▸ **DATA RECORDS**:
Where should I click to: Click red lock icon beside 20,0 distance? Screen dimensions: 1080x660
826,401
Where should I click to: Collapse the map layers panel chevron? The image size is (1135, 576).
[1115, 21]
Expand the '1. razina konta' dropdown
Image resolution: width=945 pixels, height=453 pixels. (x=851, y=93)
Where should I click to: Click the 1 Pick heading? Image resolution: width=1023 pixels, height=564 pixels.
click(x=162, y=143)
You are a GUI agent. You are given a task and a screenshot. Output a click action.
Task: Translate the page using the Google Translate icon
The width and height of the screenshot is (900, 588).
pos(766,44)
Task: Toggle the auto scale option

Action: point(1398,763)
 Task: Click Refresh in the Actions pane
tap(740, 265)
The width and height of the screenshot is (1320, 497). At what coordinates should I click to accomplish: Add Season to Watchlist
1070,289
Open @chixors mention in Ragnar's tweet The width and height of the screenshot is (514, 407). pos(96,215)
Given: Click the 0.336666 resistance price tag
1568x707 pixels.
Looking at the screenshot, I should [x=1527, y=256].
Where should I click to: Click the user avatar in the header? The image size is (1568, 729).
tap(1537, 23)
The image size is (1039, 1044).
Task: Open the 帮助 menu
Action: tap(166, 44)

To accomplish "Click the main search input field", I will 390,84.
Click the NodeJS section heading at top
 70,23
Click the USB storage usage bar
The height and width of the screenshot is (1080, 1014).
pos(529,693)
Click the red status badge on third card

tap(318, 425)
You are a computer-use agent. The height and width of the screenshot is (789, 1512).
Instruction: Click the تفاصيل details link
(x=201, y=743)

▸ **ABOUT THIS EXERCISE**: Return the span of lines in the data above that opens at the line with "Expand the '1. razina konta' dropdown" and closes at the line with "Task: Translate the", exactly, ends included, nothing else.

▸ **RESPONSE BELOW**:
Expand the '1. razina konta' dropdown
Image resolution: width=945 pixels, height=453 pixels. (x=851, y=93)
Where should I click to: Click the 1 Pick heading? Image resolution: width=1023 pixels, height=564 pixels.
click(x=162, y=143)
You are a GUI agent. You are given a task and a screenshot. Output a click action.
Task: Translate the page using the Google Translate icon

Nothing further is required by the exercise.